(SOURCE TEXT)
+===+

Review: Breedlove Master Class Atlantic Has Intimate, Pleasing Tones

The Atlantic takes a fair number of liberties with the OM, yielding a unique blend of old and new

Founded in 1990, Breedlove Guitars made its mark with innovative approaches to design and construction. The company’s original designs are immediately recognizable by their dramatic headstock designs, nontraditional shapes, and nontraditional tones, but in recent years, Breedlove—which was recently purchased by the Two Old Hippies company— has also given a nod to more traditional instruments with its Revival series.

For this review, Breedlove sent us a Master Class Atlantic model. Although not as radical as Breedlove’s original designs, the Atlantic takes a fair number of liberties with the OM, yielding a unique blend of old and new. The distinctive headstock shape gives a slight hint of the typical squared-off OM headstock but signals a willingness to depart from tradition. The stunning quilted maple back and sides, paired with a widegrained Adirondack spruce top, is an unusual, though not unheard of, combination. The abalone top purfling and rosette, as well as the medium-size pearl snowflake fingerboard inlay, add a bit of flash, and the dark ebony fingerboard, bridge, bridge pins, and headstock overlay provide a sharp contrast to the light-colored maple. Internally, the Atlantic uses traditional scalloped Adirondack spruce X-bracing that is forward shifted substantially. The bolt-on big leaf maple neck has a smooth satin finish and a rounded profile that is shallow near the nut.

+===+

(AVAILABLE DATA)
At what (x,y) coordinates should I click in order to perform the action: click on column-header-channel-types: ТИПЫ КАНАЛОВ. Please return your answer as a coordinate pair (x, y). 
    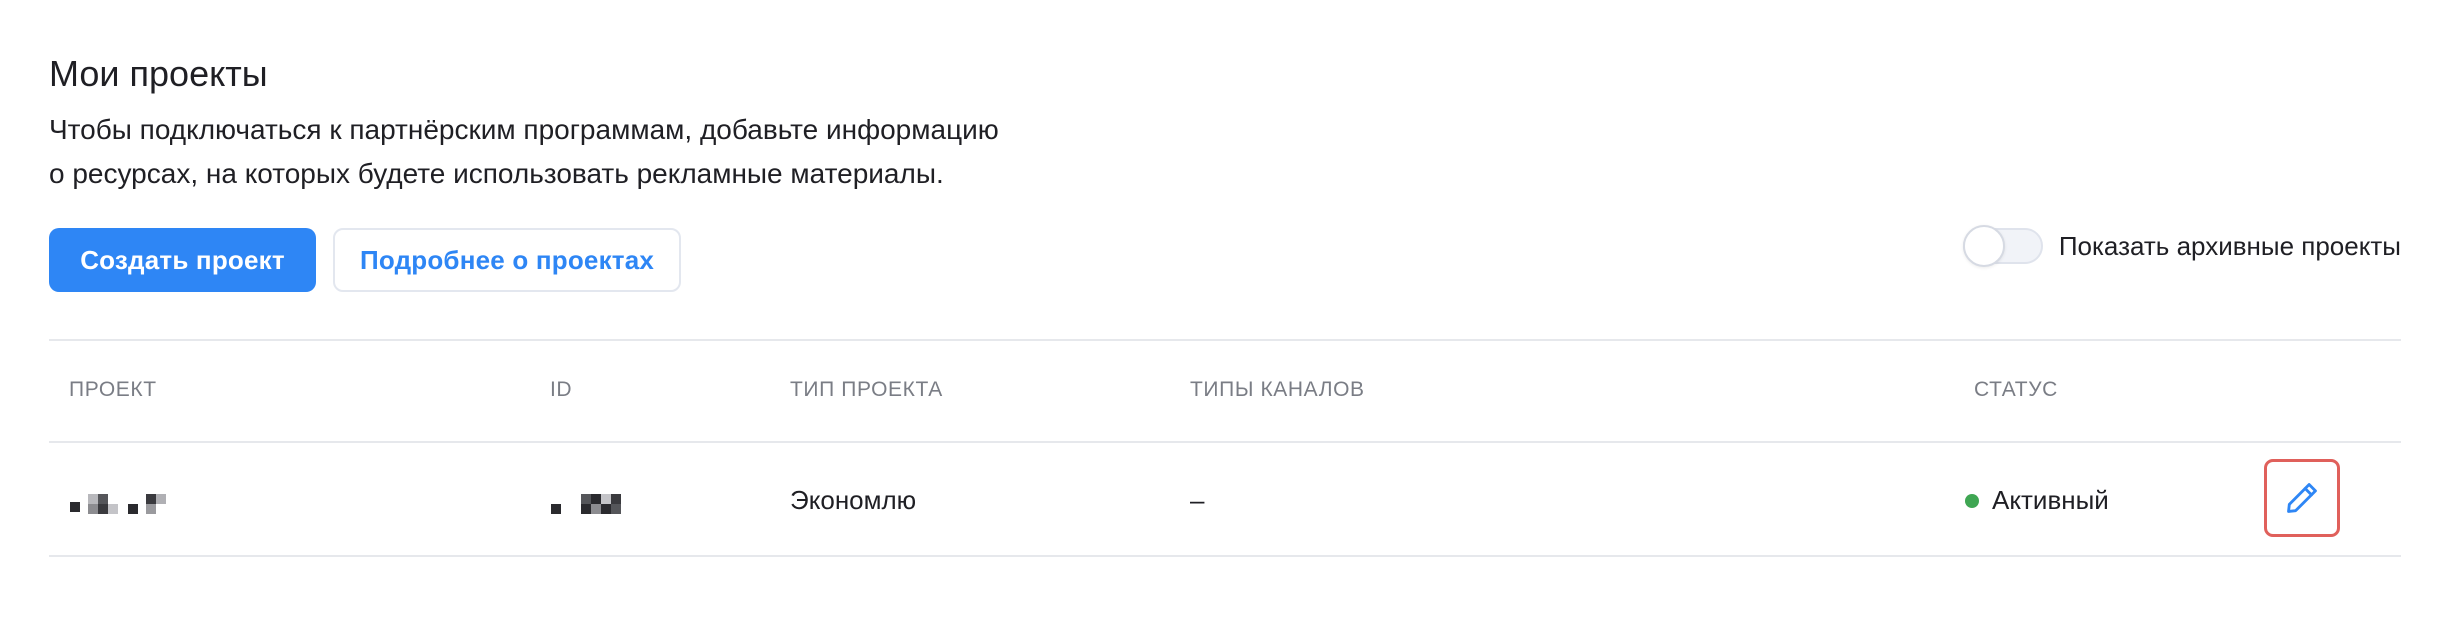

+===+

(REQUIRED ACTIONS)
1. According to the guitar review, what gives the Atlantic its blend of old and new? Answer in one to three sentences.
2. Reproduce the passage of the guitar review between "Review: Breedlove Master" and "its Revival series.", inclusive.

(ANSWERS TO EACH TASK)
1. The Atlantic is based on the OM but takes a fair number of liberties with it, which yields a blend of old and new. For example, its headstock shape hints at the typical squared-off OM headstock while signaling a willingness to depart from tradition.

2.
Review: Breedlove Master Class Atlantic Has Intimate, Pleasing Tones

The Atlantic takes a fair number of liberties with the OM, yielding a unique blend of old and new

Founded in 1990, Breedlove Guitars made its mark with innovative approaches to design and construction. The company’s original designs are immediately recognizable by their dramatic headstock designs, nontraditional shapes, and nontraditional tones, but in recent years, Breedlove—which was recently purchased by the Two Old Hippies company— has also given a nod to more traditional instruments with its Revival series.